Este o Marechal que mostraremos na biografia. Ele e outras figuras da história da FEB e da introdução do Espiritismo no Brasil, como Casimir Lieutaud, merecem ser mais conhecidos e estudados pela geração atual.

 

Qual recomendação daria aos espíritas sobre a preservação da memória do Espiritismo?

Só podemos planejar nosso futuro com segurança aproveitando as experiências do passado. Preservar nossa memória é mais do que promover cultura. É ter o domínio da cultura que o próprio Movimento produz e produziu.

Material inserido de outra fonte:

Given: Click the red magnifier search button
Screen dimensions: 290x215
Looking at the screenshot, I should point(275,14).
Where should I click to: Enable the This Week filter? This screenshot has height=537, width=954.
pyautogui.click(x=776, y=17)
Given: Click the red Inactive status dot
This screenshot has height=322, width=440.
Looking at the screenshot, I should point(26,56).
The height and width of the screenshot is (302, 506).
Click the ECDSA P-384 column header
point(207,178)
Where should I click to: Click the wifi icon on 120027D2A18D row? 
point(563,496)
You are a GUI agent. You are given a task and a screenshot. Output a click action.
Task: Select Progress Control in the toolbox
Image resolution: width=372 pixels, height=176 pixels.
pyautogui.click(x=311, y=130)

É preciso reconhecer essa importância e dar-lhe valor. E isso implica resgatar sua memória, identificar a origem de precursores, textos, tradições e hábitos que compõem nosso cotidiano. Deixar que a memória do Espiritismo seja apagada pelo tempo ou por nossa negligência é crime de lesa-humanidade.

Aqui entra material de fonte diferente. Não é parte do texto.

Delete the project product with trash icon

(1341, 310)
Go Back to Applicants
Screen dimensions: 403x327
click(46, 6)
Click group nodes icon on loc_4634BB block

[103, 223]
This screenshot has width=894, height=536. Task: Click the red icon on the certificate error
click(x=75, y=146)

Precisamos conhecer nossa memória para reconhecer como e por que determinadas tradições, crenças e valores têm-se mantido e legitimado ao longo do tempo, avaliando quais delas se quer e se deve manter.

A memória é o grande recurso da História para podermos dar elementos aos analistas do presente e do futuro, a fim de compreenderem nosso desenvolvimento: idéias, práticas, costumes, alianças, cisões, lideranças, expoentes, literatura, doutrina etc.